Since early 2022, the Los Angeles-based company has faced several headwinds related to internal controls and governance and regulatory probes, which likely contributed to the recent termination of its acquisition of Gateway Bank FSB. However, M&A is not off the table for the company.
"We remain open to considering actionable strategic transactions that may be accretive to our shareholders," CEO David Morris said in a statement.
The timing of future M&A will likely be determined by how quickly the company rectifies its internal controls and governance, analysts told S&P Global Market Intelligence. For the time being, M&A is likely "off limits" for the company, Kelly Motta, managing director at Keefe Bruyette & Woods, said in an interview. But once RBB finishes its clean-up job, more M&A is on the horizon.
"RBB is a company on the mend. They just kind of ran out of time, and the regulators ... want to see that they've resolved these prior issues before letting RBB proceed with any kind of acquisition," Timothy Coffey, managing director and associate director of depository research at Janney Montgomery Scott LLC, said in an interview. "This hasn't dissuaded RBB from pursuing M&A in the future."
Once the company shows a "track record of improvement," it will likely look for deals in the Los Angeles and San Francisco areas, according to Coffey.
The company was an active acquirer in the years leading up to the recent tumult, striking three bank deals between 2015 and 2019. In interviews with Market Intelligence after the Gateway deal was announced, executives said they were looking for M&A throughout California and hoped to eventually expand to Texas and other markets that have a growing first-generation immigrant population, such as Seattle, Phoenix, Atlanta, Miami and Boston. RBB is an Asian-American or Pacific-Islander minority depository institution, a regulatory designation for banks that are owned or primarily operated by minority communities.

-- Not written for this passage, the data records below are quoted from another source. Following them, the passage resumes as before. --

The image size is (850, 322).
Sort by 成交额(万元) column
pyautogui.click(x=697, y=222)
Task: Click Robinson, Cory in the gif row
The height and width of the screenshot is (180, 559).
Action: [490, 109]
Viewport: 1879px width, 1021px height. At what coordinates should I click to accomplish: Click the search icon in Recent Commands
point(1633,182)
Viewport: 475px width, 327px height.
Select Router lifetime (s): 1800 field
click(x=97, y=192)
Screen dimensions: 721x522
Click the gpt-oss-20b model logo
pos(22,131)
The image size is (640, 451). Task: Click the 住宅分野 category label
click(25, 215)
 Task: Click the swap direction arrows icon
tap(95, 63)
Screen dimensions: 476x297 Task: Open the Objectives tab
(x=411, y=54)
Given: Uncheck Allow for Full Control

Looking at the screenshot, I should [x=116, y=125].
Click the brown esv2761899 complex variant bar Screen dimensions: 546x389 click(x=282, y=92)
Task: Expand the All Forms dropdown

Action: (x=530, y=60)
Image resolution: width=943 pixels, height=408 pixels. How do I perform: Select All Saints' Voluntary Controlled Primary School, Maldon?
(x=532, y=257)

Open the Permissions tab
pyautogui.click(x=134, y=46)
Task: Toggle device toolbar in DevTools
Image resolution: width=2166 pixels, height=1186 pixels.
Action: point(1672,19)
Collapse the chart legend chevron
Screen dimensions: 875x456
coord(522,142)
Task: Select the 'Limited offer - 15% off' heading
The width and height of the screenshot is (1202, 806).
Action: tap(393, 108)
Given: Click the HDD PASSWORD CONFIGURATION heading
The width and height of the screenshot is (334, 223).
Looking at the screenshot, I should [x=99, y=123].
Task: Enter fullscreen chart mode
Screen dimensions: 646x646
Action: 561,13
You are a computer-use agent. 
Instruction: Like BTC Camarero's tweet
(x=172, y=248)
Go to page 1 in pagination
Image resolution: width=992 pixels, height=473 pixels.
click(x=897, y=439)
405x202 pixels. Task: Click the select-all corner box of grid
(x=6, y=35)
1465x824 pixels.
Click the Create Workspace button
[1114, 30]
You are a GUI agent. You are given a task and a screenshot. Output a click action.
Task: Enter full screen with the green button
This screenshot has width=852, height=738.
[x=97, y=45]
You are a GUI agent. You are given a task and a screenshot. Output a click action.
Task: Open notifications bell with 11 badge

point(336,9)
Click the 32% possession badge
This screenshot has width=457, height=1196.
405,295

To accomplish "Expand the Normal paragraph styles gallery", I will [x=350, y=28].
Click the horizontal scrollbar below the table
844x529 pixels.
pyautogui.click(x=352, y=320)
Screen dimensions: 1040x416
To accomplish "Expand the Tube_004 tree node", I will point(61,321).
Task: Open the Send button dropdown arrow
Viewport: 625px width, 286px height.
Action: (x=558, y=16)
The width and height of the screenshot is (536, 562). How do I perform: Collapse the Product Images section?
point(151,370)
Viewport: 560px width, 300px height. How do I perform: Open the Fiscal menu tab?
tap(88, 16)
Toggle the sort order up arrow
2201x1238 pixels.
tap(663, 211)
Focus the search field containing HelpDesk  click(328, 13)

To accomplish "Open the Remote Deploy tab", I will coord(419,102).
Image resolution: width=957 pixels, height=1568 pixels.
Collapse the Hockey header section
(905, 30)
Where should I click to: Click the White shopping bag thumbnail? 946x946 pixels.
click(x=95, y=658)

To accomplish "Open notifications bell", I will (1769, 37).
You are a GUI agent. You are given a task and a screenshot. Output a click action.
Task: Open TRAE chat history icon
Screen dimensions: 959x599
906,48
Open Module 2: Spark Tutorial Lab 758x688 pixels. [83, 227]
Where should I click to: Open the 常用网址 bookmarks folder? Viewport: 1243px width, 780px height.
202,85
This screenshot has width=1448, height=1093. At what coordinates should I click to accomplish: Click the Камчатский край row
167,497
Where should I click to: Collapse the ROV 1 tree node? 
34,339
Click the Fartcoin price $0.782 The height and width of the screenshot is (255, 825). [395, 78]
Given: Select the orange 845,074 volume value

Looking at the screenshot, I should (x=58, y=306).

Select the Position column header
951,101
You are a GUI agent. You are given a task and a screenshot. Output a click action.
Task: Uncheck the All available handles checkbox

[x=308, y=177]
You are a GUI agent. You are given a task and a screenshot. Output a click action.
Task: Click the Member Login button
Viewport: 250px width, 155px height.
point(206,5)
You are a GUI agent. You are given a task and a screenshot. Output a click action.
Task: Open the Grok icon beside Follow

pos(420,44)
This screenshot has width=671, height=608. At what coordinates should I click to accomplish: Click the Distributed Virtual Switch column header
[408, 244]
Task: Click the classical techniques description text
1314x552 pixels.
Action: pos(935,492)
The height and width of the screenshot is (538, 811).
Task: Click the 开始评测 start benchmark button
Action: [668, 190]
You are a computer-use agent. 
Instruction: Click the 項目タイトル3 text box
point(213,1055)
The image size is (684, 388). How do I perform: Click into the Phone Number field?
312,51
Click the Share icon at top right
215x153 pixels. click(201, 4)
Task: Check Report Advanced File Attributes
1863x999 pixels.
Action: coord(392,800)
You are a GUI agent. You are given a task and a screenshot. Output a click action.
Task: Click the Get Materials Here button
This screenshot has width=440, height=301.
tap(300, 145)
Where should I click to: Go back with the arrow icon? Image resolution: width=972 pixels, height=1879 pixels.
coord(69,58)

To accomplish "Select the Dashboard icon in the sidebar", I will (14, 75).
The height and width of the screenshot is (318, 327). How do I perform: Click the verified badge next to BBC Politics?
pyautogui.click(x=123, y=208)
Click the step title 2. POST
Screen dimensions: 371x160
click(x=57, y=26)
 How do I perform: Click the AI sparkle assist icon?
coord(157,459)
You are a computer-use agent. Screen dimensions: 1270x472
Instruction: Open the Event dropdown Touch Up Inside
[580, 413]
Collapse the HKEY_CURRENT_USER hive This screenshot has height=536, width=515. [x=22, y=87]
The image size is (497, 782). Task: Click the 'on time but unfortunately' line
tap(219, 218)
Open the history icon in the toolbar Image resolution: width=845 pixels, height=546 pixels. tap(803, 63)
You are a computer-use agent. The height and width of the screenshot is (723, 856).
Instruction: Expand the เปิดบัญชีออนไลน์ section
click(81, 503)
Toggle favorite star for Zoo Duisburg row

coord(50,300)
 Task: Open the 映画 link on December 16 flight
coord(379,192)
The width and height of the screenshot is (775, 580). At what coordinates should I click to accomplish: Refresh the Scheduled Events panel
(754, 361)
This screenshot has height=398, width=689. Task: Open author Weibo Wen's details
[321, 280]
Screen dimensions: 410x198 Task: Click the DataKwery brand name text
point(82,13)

RBB announced its acquisition of Gateway in December 2021 but encountered several speed bumps.
Shortly after the deal was announced, President and CEO Alan Thian took a leave of absence due to an internal investigation and later resigned in April 2022 after the investigation identified violations of company policies and procedures. Thian's departure began a succession of executive and board member turnover, including the departure of its chief lending officer in February 2022, the resignation of its vice chair and another board director in May 2022, and a slew of board director departures toward the end of 2022 and into 2023. The most recent director departure was in May.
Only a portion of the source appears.